- [PROVIDED RECORDS]
=-=-=

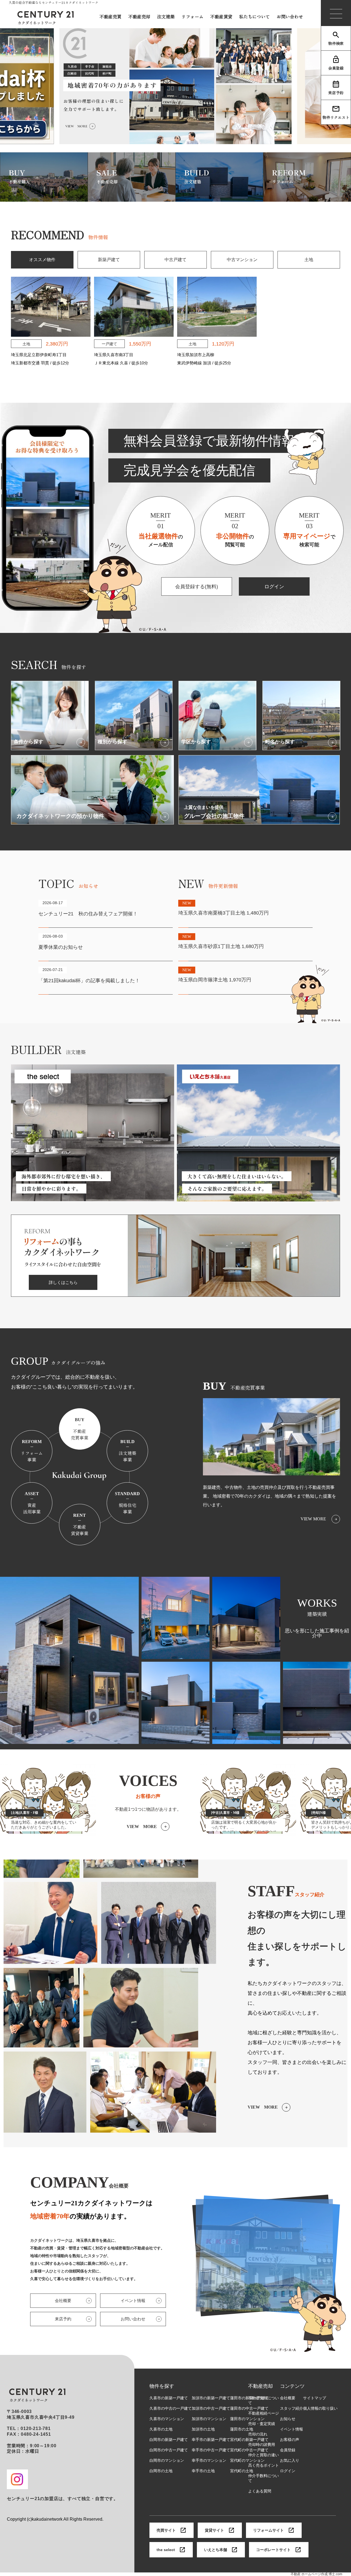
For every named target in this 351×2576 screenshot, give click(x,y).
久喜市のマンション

=-=-=

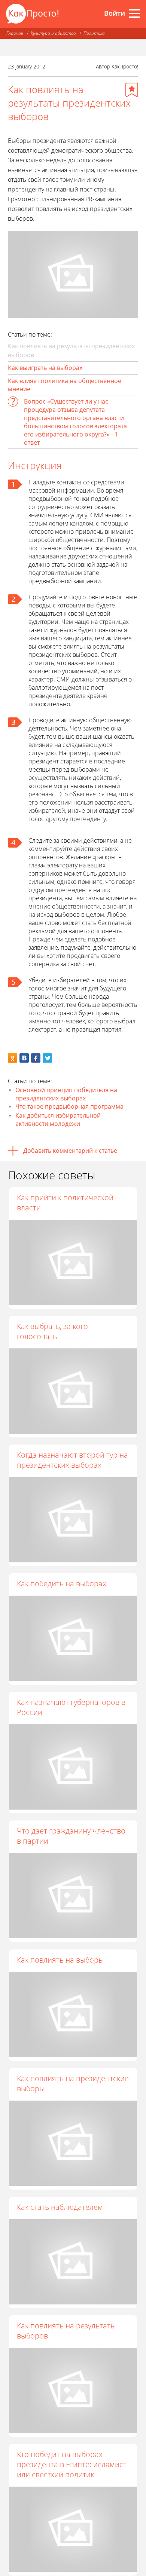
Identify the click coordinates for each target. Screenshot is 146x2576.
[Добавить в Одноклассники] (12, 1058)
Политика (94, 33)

=-=-=

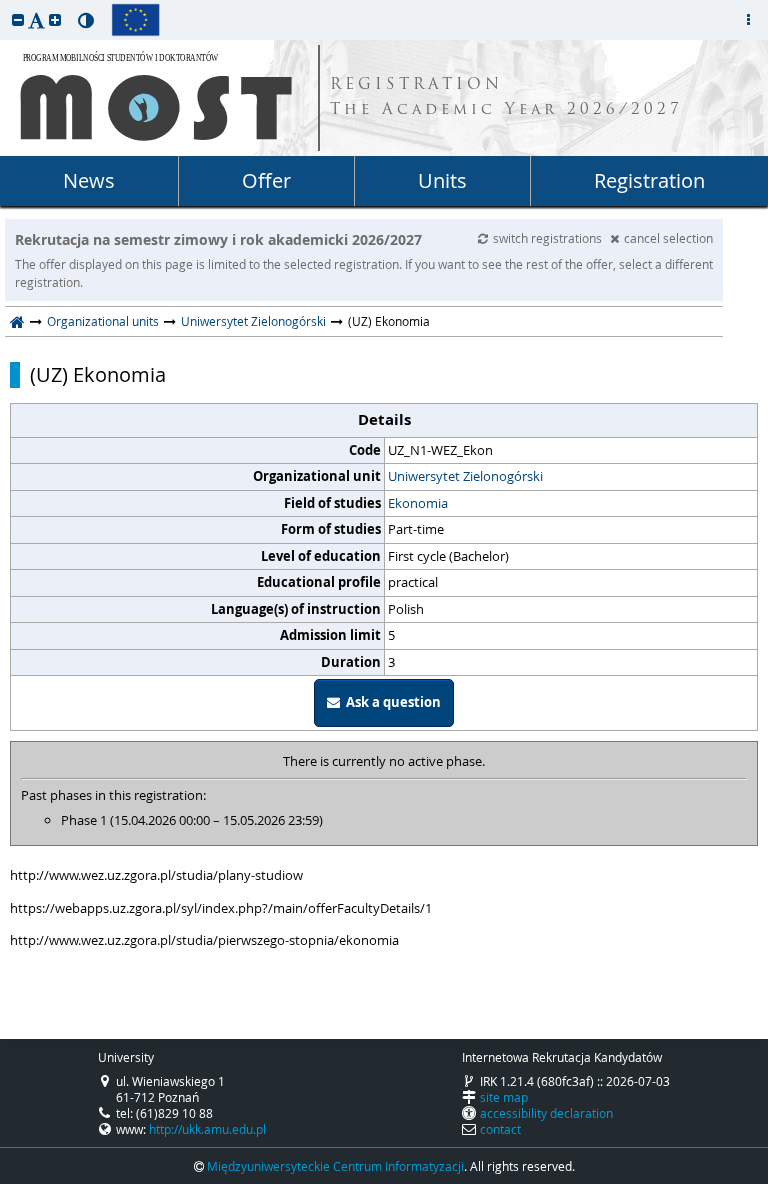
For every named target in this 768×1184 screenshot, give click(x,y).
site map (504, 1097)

=-=-=

- [EXERCISE INSTRUCTIONS] Your answer must be every line from the entries that contains the string "click", copied as it stands.

- [SOLUTION BELOW]
For every named target in this 351×2576 screenshot, give click(x,y).
Identify the click coordinates for each target. Screenshot is 146x2576.
For every named target in this 768×1184 screenshot, give click(x,y).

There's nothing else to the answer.